**Task instructions**.
Where a line in the records below includes "agent", pull that line out.

**Stored items**.
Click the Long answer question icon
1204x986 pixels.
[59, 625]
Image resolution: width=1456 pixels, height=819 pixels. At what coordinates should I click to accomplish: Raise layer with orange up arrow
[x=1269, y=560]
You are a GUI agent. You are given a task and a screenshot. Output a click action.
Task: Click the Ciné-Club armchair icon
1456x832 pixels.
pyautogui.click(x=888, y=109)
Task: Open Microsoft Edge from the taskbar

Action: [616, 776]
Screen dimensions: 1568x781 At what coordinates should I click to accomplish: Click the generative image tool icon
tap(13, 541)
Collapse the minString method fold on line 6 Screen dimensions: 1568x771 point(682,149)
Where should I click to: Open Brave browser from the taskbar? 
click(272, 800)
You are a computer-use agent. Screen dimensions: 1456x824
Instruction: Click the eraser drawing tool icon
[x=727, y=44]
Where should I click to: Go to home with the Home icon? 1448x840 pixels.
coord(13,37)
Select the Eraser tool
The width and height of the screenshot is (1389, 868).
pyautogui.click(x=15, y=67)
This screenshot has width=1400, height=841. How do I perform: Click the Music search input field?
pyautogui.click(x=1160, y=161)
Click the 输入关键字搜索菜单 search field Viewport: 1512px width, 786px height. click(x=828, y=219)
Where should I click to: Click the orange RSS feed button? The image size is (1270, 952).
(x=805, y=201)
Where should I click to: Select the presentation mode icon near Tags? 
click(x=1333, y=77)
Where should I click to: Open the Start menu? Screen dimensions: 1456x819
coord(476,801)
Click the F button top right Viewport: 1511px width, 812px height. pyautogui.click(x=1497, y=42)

**Exercise result**.
You are a GUI agent. You are given a task and a screenshot. Output a click action.
You are a computer-use agent. Screen dimensions: 1456x824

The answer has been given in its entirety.